TEXT SECTION |
· · · ·

Spitting up is the mild vomiting or regurgitation of food, milk and saliva. It usually occurs right after feeding or burping. The spit up fluid may look exactly like the formula or milk that was just fed or may appear slightly curdled.
A valve between the oesophagus and the stomach helps prevent food from coming back up and out of the stomach. Since the valve is not well developed in the infant, it causes spitting. Because the infant’s stomach is small, over-feeding or swallowing too much air can help push food past the valve. As the infant grows, the valve develops and solid foods are introduced spitting up decreases.
If the spitting up is forceful and shoots out of the mouth, it can be a sign of pyloric stenosis. This condition usually appears in the first several weeks of life and is caused by an abnormal narrowing of the valve leading from the stomach to the intestine.
Normal infant spitting up does not require emergency treatment. The child should be taken to the hospital:
- If the infant stops breathing, or turns blue in colour during a spitting up episode. With normal spitting up, the child may choke or gag briefly but should not stop breathing or turn blue.
- If the spit up appears green or brown it may be a sign of a blockage in the intestine.
Certain feeding techniques may help with spitting up:
- The infant must be fed slowly and made to burp after feeding.
- Small but frequent meals should be given. Stop feeding once the infant seems full.
- Keep the infant upright for some time after feeding.
- Significant activity immediately after feeds should be avoided.

· · · ·

WHAT YOU NEED TO DO |
1. From the text on infant spitting up, copy the stretch from "Certain feeding techniques" through "infant seems full.", replacing "meals" with "feedings".
2. Answer these questions from the text on infant spitting up:
(a) When does spitting up usually happen?
(b) What condition can forceful spitting up that shoots out of the mouth be a sign of?
(c) What can green or brown spit up be a sign of?
The entries have nothing to do with this.

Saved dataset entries

· · · ·

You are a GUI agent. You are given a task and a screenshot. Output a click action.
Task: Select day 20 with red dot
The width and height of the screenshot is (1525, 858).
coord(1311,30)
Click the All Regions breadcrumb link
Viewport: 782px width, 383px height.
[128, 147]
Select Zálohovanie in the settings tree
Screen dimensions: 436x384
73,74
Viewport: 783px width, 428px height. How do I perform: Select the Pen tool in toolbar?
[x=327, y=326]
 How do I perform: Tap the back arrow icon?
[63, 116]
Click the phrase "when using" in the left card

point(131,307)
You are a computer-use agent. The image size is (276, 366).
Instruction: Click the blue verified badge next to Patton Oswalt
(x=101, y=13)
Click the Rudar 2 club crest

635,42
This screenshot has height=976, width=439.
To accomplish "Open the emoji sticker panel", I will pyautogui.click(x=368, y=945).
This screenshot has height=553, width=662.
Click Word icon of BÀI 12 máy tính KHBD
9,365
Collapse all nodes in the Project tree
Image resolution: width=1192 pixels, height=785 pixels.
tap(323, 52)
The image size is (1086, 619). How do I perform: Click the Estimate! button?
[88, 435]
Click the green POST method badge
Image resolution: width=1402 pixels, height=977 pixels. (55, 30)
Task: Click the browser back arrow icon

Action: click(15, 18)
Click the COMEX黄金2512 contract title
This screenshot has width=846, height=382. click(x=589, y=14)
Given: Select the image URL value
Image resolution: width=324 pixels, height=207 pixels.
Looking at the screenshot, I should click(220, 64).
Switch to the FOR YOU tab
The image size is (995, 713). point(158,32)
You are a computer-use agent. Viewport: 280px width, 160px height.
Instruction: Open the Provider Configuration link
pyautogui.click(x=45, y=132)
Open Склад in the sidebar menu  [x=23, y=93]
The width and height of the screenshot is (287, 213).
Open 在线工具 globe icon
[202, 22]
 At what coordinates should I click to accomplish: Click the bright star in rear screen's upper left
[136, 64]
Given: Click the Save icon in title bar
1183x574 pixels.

· · · ·

SOLUTIONS IN ORDER |
1.
Certain feeding techniques may help with spitting up:
- The infant must be fed slowly and made to burp after feeding.
- Small but frequent feedings should be given. Stop feeding once the infant seems full.

2.
(a) Right after feeding or burping.
(b) Pyloric stenosis.
(c) A blockage in the intestine.